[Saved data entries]
· · · · ·
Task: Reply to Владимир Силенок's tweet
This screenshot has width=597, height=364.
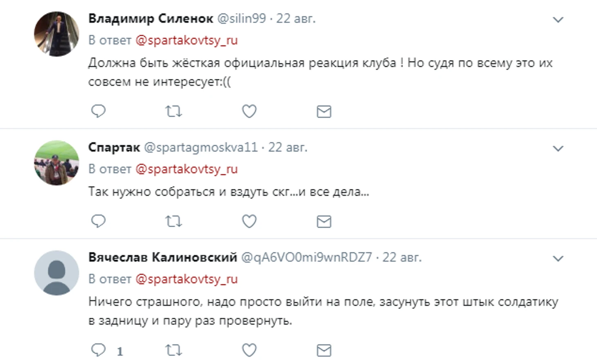Action: point(98,111)
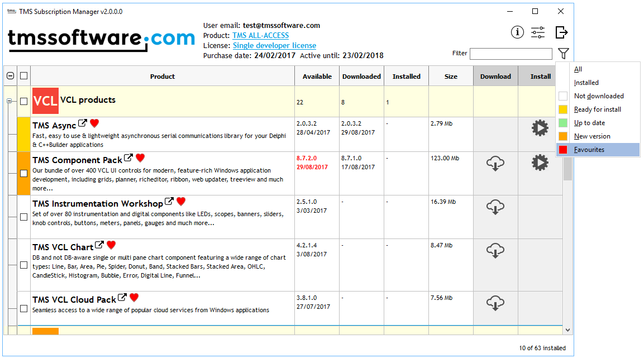
Task: Click the filter funnel icon
Action: click(564, 54)
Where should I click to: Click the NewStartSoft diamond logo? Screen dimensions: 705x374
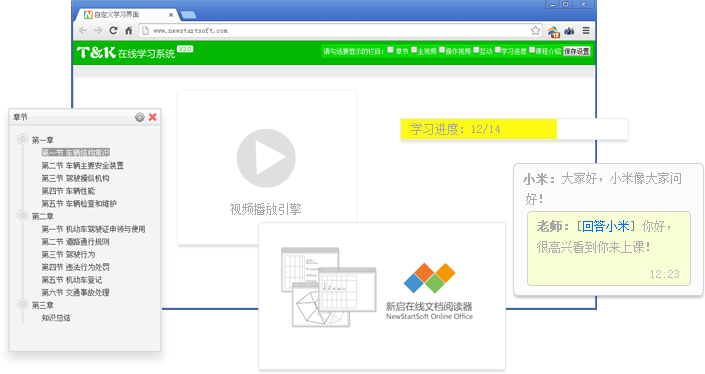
· · · · ·
◆ **To do**:
Every line above goes into the copy unchanged; the pictures do not.

◆ **Answer to this exercise**:
Task: Reply to Владимир Силенок's tweet
This screenshot has width=597, height=364.
Action: point(98,111)
Task: Click the filter funnel icon
Action: click(564, 54)
Where should I click to: Click the NewStartSoft diamond logo? Screen dimensions: 705x374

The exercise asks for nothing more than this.